We have developed a less invasive approach toward measuring both tissue synthesis and breakdown (and thus net balance) that does not require catheterization of femoral vessels or measurement of tissue blood flow (7, 17, 28). This approach involves giving a bolus injection of labeled amino acids and taking peripheral blood samples and muscle biopsies. In addition to being less invasive than arterial and venous catheterization, the new approach also has the advantages that the measurement of blood flow is not required and that it is logistically simpler to give a bolus of tracer rather than a constant infusion of tracer. We have found that the new approach generates results that are comparable with the A-V approach (7, 28) under controlled conditions. Nevertheless, this new approach also assumes the presence of a physiological steady state, which would not be expected to apply if one wants to measure the acute response to perturbations such as ingestion of a bolus of amino acids or protein. Therefore, the goal of the present experiment was to modify the bolus tracer injection approach to determine both fractional sysnthesis rate (FSR) and fractional breakdown rate (FBR) of leg muscle protein during a physiological non-steady state. We have assessed the validity of the new approach by comparing simultaneously the FSR and FBR computed by threonine and phenylalanine tracers when a large unlabeled phenylalanine bolus is given. The rationale was that after the bolus injection there was a non-steady state of phenylalanine kinetics, whereas threonine kinetics remained stable. Thus, the FBR value calculated from the threonine tracer served as a reference to evaluate the validity of the measurement from the phenylalanine tracer, which was under a non-steady-state condition due to the concomitant injection of a large dose of unlabeled phenylalanine.
We used male New Zealand white rabbits (Myrtle's Rabbitry, Thompson Station, TN) weighing ∼4.5 kg. The rabbits were housed in individual cages and fed Lab Rabbit chow 5326 (Purina Mills, St. Louis, MO) for weight maintenance. This study was approved by the Animal Care and Use Committee of the University of Texas Medical Branch, Galveston, TX.
l-Phenylalanine was purchased from Sigma-Aldrich (St. Louis, MO).
l-[ring-13C6]phenylalanine (99% enriched), U-13C9-15N-phenylalanine (99% enriched), l-[U-13C4,15N]threonine (99% enriched), and [15N]threonine (99% enriched) were purchased from Cambridge Isotope Laboratories (Woburn, MA).
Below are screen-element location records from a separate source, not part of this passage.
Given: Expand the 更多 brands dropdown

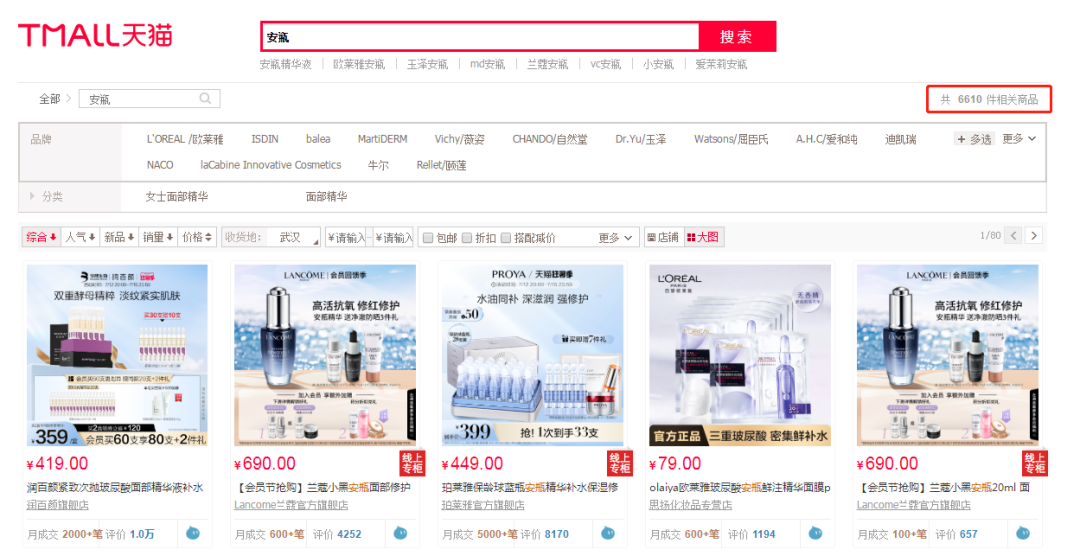Looking at the screenshot, I should tap(1019, 138).
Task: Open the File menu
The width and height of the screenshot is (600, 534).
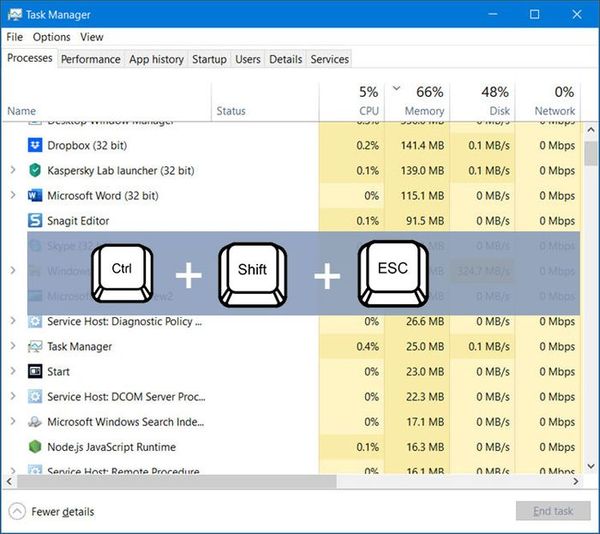Action: 15,37

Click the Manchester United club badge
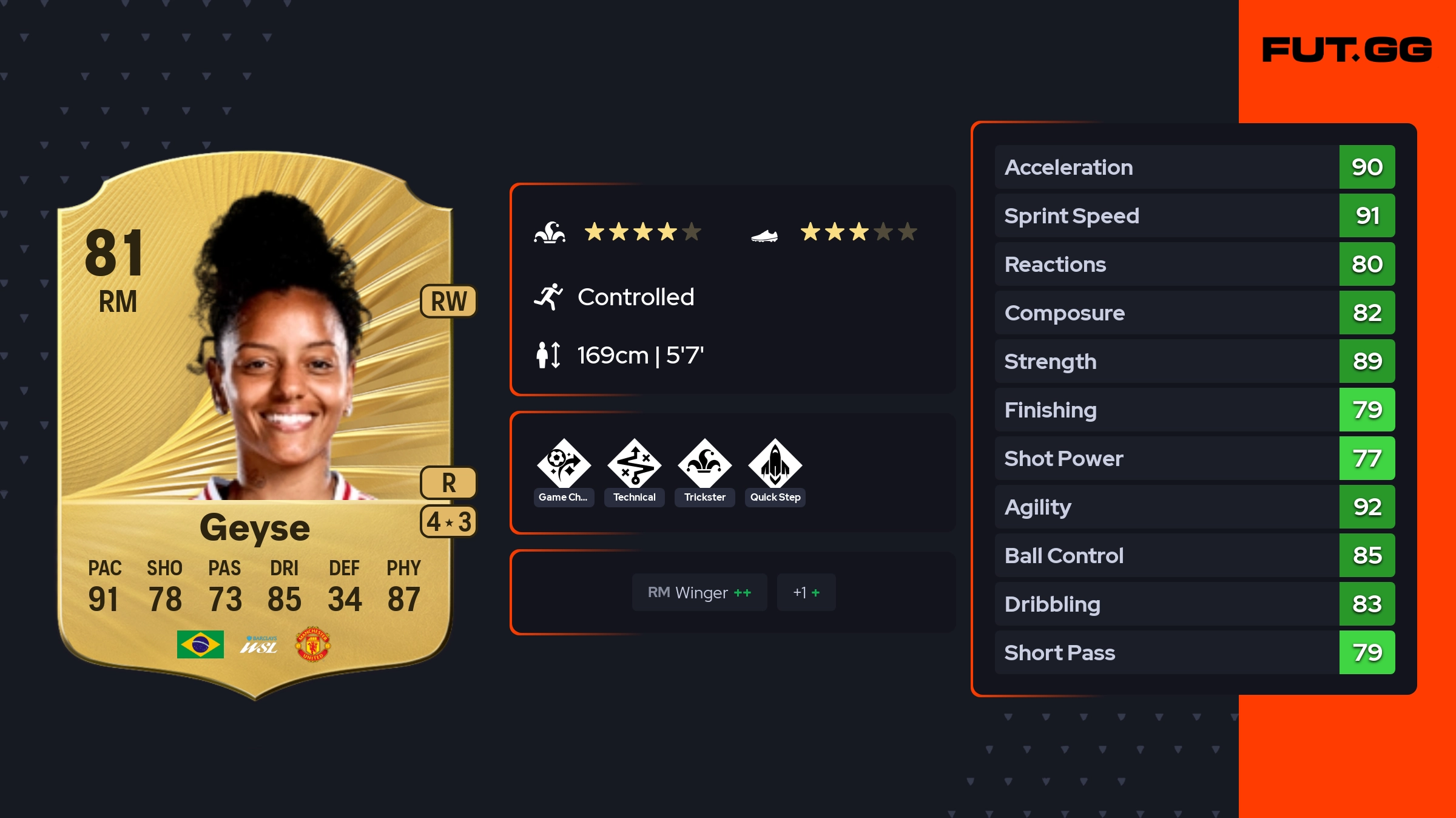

The anesthetic and surgical procedures were described in our previous studies (28). In brief, after an overnight food deprivation with free access to water, the rabbits were anesthetized with ketamine and xylazine. The hair of the skin on the neck and legs was shaved, and catheters were placed in the right jugular vein and left carotid artery. The venous line was used for infusion of anesthetics and saline. The arterial line was used for collection of arterial blood and monitoring of heart rate and mean arterial blood pressure. A second venous line was placed in an ear vein for bolus amino acid injection. A tracheal tube was placed via tracheotomy. We studied five rabbits. Each rabbit underwent two identical tracer studies on the same day, except that the amount of unlabeled phenylalanine was 30 (low dose) and 50 mg/kg (high dose) for the first and the second studies, respectively (Table 1). The doses of l-[ring-13C6]phenylalanine were 6 and 8.3 mg/kg for the first and the second studies, respectively (Table 1). After the first tracer study, the rabbits remained anesthetized for 2 h of the “tracer washout period” before the second study.
The infusion protocol is presented in Fig. 2. After the baseline blood and muscle samples were obtained, a dose of unlabeled phenylalanine was injected intravenously (30–50 mg/kg) within 30 s (Fig. 2). Five minutes after the injection of unlabeled phenylalanine, l-[ring-13C6]phenylalanine (6–8.3 mg/kg) and l-[U-13C4,15N]threonine (20 mg/kg) were injected within 30 s. Arterial blood was drawn at 5, 15, 30, 45, and 60 min, and muscle samples from vastus lateralis were taken at 5, 30, and 60 min after the tracer injection. Plasma was separated from blood by centrifugation and was stored at −80°C for later analysis. The muscle samples were immediately frozen in liquid nitrogen; afterwards, the samples were stored at −80°C before later analysis.
Arterial blood pressure, heart rate, and rectal temperature were maintained stable by adjusting the infusion rates of anesthetics and 0.9% sodium chloride as well as a heating lamp. The vital signs were recorded at baseline before the infusion of unlabeled phenylalanine and thereafter every 30 min for the duration of the study.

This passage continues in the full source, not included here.